ARBEITSAUFTRAG - Aktualisiere die folgenden Daten vollständig, indem du jedes „GUI agent“ durch „GUI assistant“ ersetzt. Alles andere bleibt unverändert.
_ _ _
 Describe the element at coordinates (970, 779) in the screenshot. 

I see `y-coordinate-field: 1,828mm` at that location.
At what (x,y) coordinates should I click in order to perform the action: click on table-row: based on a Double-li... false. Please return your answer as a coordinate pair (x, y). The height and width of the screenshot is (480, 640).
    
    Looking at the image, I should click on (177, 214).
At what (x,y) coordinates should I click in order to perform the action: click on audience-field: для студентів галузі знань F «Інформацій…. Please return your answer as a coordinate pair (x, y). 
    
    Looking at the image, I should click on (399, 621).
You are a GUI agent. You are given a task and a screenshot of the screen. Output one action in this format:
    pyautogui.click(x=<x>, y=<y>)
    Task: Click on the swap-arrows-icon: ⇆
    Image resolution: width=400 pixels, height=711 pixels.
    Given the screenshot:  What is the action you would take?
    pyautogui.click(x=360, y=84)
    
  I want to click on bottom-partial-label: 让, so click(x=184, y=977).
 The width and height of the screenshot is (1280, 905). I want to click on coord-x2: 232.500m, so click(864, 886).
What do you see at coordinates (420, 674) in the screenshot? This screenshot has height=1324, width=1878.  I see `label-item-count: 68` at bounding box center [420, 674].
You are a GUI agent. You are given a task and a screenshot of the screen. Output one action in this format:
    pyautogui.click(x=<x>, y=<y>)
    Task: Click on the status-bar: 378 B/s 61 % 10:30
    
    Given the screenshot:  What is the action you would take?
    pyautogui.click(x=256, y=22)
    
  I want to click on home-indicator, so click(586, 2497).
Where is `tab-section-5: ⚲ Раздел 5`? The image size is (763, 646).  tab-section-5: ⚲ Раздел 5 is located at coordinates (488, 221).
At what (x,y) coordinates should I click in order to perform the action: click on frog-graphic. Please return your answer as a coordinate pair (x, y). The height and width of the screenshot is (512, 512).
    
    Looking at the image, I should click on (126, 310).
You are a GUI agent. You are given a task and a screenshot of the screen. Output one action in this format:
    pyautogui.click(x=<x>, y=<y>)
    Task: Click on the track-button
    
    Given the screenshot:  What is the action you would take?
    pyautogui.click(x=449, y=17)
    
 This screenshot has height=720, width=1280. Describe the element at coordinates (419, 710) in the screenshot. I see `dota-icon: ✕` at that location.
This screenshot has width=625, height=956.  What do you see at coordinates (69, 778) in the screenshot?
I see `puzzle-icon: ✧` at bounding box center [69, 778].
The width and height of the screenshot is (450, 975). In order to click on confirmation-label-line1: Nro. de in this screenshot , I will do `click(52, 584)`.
_ _ _
LÖSUNG DER AUFGABE -
 Describe the element at coordinates (970, 779) in the screenshot. 

I see `y-coordinate-field: 1,828mm` at that location.
At what (x,y) coordinates should I click in order to perform the action: click on table-row: based on a Double-li... false. Please return your answer as a coordinate pair (x, y). The height and width of the screenshot is (480, 640).
    
    Looking at the image, I should click on (177, 214).
At what (x,y) coordinates should I click in order to perform the action: click on audience-field: для студентів галузі знань F «Інформацій…. Please return your answer as a coordinate pair (x, y). 
    
    Looking at the image, I should click on (399, 621).
You are a GUI assistant. You are given a task and a screenshot of the screen. Output one action in this format:
    pyautogui.click(x=<x>, y=<y>)
    Task: Click on the swap-arrows-icon: ⇆
    Image resolution: width=400 pixels, height=711 pixels.
    Given the screenshot:  What is the action you would take?
    pyautogui.click(x=360, y=84)
    
  I want to click on bottom-partial-label: 让, so click(x=184, y=977).
 The width and height of the screenshot is (1280, 905). I want to click on coord-x2: 232.500m, so click(864, 886).
What do you see at coordinates (420, 674) in the screenshot? This screenshot has height=1324, width=1878.  I see `label-item-count: 68` at bounding box center [420, 674].
You are a GUI assistant. You are given a task and a screenshot of the screen. Output one action in this format:
    pyautogui.click(x=<x>, y=<y>)
    Task: Click on the status-bar: 378 B/s 61 % 10:30
    
    Given the screenshot:  What is the action you would take?
    pyautogui.click(x=256, y=22)
    
  I want to click on home-indicator, so click(586, 2497).
Where is `tab-section-5: ⚲ Раздел 5`? The image size is (763, 646).  tab-section-5: ⚲ Раздел 5 is located at coordinates (488, 221).
At what (x,y) coordinates should I click in order to perform the action: click on frog-graphic. Please return your answer as a coordinate pair (x, y). The height and width of the screenshot is (512, 512).
    
    Looking at the image, I should click on (126, 310).
You are a GUI assistant. You are given a task and a screenshot of the screen. Output one action in this format:
    pyautogui.click(x=<x>, y=<y>)
    Task: Click on the track-button
    
    Given the screenshot:  What is the action you would take?
    pyautogui.click(x=449, y=17)
    
 This screenshot has height=720, width=1280. Describe the element at coordinates (419, 710) in the screenshot. I see `dota-icon: ✕` at that location.
This screenshot has width=625, height=956.  What do you see at coordinates (69, 778) in the screenshot?
I see `puzzle-icon: ✧` at bounding box center [69, 778].
The width and height of the screenshot is (450, 975). In order to click on confirmation-label-line1: Nro. de in this screenshot , I will do `click(52, 584)`.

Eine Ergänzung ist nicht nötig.